Quick Links

Key Takeaways

  • The hosts file is the first place Windows checks for IP addresses when connecting to websites and can be manually edited to block access to specific websites.
  • The hosts file is located in "C:\Windows\system32\drivers\etc" on both Windows 10 and 11, and you need administrative permissions to edit it.
  • To block a website with the hosts file, direct the URL to either 0.0.0.0 or 192.168.0.1.

The hosts file is the first place Windows checks when connecting to a website. You can edit it manually to block access to specific websites. Find out what and where it is, and how to edit it.

What Does the hosts File Do?

When you type in a regular web address to access a website, like google.com, your PC doesn't automatically know how to connect. It needs the correct IP address associated with the web address in order to make a connection.

The hosts file is the first place your PC will check to find an IP address for a website, but by default, the hosts file doesn't contain any. If your PC can't find an IP address in the hosts file, it checks the DNS cache or connects to a DNS server. When a web address and an IP are inserted into the hosts file, it will provide that information to your computer any time you try to connect to that web address.

If the hosts file tells your computer to find a web address at an IP address that won't connect — like 0.0.0.0 — it blocks access to the website.

The Windows hosts File Location

The hosts file is located in "C:\Windows\system32\drivers\etc" on both Windows 10 and 11. You need administrative permissions to edit it, which means that you can't just open it in a normal Notepad window.

How to Edit the Windows hosts File

You can edit the hosts file with any text editor. There are a variety available, but both Windows 10 and 11 come with Notepad. Avoid using a word processor — the differences between Notepad and a word processor like Wordpad can sometimes cause problems.

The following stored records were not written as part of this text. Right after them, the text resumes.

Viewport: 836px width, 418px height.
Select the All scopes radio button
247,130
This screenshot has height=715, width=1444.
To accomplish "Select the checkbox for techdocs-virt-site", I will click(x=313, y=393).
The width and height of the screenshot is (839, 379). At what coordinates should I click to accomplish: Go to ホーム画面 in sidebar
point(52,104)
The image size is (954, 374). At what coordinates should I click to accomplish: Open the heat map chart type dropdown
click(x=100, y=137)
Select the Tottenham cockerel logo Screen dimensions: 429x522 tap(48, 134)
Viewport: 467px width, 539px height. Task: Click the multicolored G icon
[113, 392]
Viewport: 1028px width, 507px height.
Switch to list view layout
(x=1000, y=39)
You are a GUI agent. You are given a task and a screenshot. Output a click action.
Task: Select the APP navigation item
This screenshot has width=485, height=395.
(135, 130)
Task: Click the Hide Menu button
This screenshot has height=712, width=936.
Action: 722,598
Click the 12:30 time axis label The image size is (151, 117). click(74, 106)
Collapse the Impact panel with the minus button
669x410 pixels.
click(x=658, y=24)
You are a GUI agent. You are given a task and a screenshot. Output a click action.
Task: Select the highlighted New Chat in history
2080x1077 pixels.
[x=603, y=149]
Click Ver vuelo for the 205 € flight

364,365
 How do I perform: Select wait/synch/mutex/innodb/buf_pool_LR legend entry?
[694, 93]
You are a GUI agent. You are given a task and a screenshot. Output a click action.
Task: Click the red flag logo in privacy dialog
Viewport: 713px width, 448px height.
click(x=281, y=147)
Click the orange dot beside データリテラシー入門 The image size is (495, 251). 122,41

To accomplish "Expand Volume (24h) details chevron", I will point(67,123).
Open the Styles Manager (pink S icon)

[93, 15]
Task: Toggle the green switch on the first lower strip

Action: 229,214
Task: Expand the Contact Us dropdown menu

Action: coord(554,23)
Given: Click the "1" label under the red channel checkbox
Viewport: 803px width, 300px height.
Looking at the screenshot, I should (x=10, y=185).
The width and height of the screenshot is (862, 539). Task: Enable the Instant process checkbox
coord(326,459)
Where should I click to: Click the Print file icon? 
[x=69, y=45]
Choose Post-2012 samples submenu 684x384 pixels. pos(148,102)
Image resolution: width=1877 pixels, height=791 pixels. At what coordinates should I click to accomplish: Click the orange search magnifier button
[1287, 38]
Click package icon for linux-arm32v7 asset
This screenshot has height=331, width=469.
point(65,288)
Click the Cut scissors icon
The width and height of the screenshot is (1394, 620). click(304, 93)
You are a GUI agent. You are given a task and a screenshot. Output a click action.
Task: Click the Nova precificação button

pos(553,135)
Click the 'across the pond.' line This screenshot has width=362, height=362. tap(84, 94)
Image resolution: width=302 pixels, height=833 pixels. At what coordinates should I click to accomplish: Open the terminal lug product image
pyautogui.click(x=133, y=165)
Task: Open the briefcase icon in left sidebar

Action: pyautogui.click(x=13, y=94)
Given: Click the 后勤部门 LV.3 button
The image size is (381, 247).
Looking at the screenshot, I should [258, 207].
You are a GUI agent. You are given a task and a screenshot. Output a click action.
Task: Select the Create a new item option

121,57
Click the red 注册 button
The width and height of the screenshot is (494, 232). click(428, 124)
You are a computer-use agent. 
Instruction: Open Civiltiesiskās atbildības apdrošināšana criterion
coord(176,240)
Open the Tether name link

You'll need to run Notepad as administrator to edit the hosts file. To do this on Windows 10, click the start button, type "notepad" into the search bar, and then on the right, click "Run as administrator."

In the start menu, click "Run as administrator"

Running Notepad on Windows 11 is the same process as Windows 10, except "Run as administrator" is not displayed immediately. Click on the start button, and then type "Notepad" into the search bar. On the right-hand side, click the small downward-facing arrow to reveal more options.

In start menu, click small arrow

Then click "Run as administrator."

Click "Run as administrator"

Once Notepad is open, click on File > Open, and navigate to "C:\Windows\System32\drivers\etc"

Notepad is set to look for ".txt" files by default, so you'll need to set it to look for "All Files" in the drop down menu instead. Then, click the hosts file and hit open.

Click "Text Documents" and change to "All Files". Click hosts file, then click "Open."

Once the hosts file is open, you can start adding lines to block websites. The lines that go into the hosts file can be broken up into three basic components, each separated by at least one space.

  1. The IP Address - This tells your PC where to look for a website.
  2. The Web Address - This is the website address you want to block.
  3. The Comment - Where you describe what the line does. The comment must have a hashtag preceding it.

It isn't necessary to include the comment for the hosts file to work, but commenting files when you edit them is an excellent habit.

Square labeled 1 indicating where the IP goes. Square labeled 2 indicating where web address goes. Square labeled 3 indicating where optional comment goes.

Once you're done adding lines, click File > Save to save your changes. There shouldn't be a popup after you click save. If there is, it means Notepad does not have administrative access, and that you need to close Notepad and run it as administrator. Once you've saved successfully, go ahead and exit Notepad.

There are two addresses, 127.0.0.1 and 0.0.0.0, that are commonly used in the hosts file to block traffic. There are significant differences between 127.0.0.1 and 0.0.0.0, but in most cases either will work. Rarely, a program running on your PC might have problems if you use 127.0.0.1, so it is best to stick with 0.0.0.0.

If You Can Still Connect to Blocked Addresses

Recent versions of Google Chrome, Mozilla Firefox, and Microsoft Edge all use DNS over HTTPS (DoH) by default. DNS over HTTPS works the same way as a regular DNS server, however DNS over HTTPS encrypts your queries to boost your privacy. Encrypting your queries means that third parties can't tell what requests you've sent to a DNS server, or how the server responds.

When DNS over HTTPS is enabled in a browser, the browser bypasses the normal DNS client in Windows 10 and 11. That means the browser ignores the hosts file entirely and uses a secured DNS server specified by the browser instead, so any addresses you attempt to block using the hosts file will be accessible. If you want to use the hosts file to block web browser traffic, you'll need to disable DNS over HTTPS in your browser.

Fortunately, you can enable DNS over HTTPS on Windows 11. That will allow you to use the hosts file to block addresses while maintaining the advantages of DNS over HTTPS.